When thinking about the issue of information sharing between people affected by donor conception, we should start with a focus on people and relationships.

Interests and rights

Everyone involved in donor conception has interests in how information is shared. These interests may include:

  • the importance placed by many on knowledge of (and contact with) people with whom they have close biological links
  • the value placed on having children and bringing them up without undue interference by others
  • the privacy associated with personal information
  • the importance placed on keeping promises and honouring contracts

These interests are often expressed in terms of ‘rights’. However, by using instead the language of ‘interests’, we can first think about what we know about those interests, and then consider separately whether others have responsibilities to make sure those interests are protected and promoted.

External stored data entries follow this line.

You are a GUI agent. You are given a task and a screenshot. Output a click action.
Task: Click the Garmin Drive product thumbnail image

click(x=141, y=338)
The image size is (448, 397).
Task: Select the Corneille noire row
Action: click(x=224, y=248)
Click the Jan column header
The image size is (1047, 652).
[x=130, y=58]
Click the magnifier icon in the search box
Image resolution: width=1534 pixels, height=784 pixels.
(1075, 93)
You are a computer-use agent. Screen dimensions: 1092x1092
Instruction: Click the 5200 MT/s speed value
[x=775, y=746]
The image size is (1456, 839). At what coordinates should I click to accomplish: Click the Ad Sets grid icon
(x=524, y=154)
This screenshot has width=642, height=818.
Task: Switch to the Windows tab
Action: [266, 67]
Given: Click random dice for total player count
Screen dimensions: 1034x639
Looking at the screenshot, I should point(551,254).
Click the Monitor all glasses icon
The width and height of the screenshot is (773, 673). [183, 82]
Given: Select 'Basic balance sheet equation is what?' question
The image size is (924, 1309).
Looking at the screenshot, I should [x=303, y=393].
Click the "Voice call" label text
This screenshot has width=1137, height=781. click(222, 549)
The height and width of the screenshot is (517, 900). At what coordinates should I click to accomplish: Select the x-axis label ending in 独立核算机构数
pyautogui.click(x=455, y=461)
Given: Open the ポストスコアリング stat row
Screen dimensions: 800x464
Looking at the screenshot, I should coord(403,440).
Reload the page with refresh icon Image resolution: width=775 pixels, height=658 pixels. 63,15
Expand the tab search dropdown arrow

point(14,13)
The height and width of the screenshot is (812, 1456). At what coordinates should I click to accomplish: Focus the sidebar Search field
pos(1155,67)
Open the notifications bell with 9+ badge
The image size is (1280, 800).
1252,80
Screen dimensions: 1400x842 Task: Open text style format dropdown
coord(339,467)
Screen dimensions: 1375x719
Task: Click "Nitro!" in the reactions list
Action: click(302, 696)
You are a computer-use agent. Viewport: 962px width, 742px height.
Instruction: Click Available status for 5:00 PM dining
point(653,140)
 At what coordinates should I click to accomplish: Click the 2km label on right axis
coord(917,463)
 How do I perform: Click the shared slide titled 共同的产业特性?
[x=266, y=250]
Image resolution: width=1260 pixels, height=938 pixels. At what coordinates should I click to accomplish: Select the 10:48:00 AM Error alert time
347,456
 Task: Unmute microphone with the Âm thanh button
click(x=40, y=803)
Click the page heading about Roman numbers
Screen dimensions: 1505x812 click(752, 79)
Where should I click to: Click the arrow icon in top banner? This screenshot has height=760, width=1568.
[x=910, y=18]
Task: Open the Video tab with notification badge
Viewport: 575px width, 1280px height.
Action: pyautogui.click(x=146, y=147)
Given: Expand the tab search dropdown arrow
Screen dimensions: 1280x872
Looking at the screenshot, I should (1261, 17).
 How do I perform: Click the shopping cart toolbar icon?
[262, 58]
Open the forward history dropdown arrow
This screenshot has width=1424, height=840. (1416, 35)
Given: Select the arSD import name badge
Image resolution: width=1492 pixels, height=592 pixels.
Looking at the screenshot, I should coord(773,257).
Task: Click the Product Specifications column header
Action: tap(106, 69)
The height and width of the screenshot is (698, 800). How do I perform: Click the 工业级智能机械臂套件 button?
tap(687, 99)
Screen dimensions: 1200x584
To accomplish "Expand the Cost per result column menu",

It is not the role of this Working Party to make any judgment as to how important these interests ought to be in any given situation. However, the extent to which these interests are widely shared is relevant to the degree of responsibility that they may create in others. In turn, this is relevant in determining what action may be demanded on the part of public bodies to protect or promote these interests.


These interests arise in the context of relationships, and values that are widely regarded as important in contemporary family relationships in the UK include trust and honesty. ‘Openness’ in families is also valued by many. Openness, however, is not necessarily the same as honesty. In particular, choosing not to disclose private information is not usually considered to be dishonest.

Difficulties arise when talking about openness in donor conception because information may at the same time be both private information about the parents or donor, and information about the donor-conceived person.

We conclude

Openness about donor conception should not be regarded as valuable in itself, but rather as important in so far as it improves family relationships, and adds to the well-being both of parents and of donor-conceived people.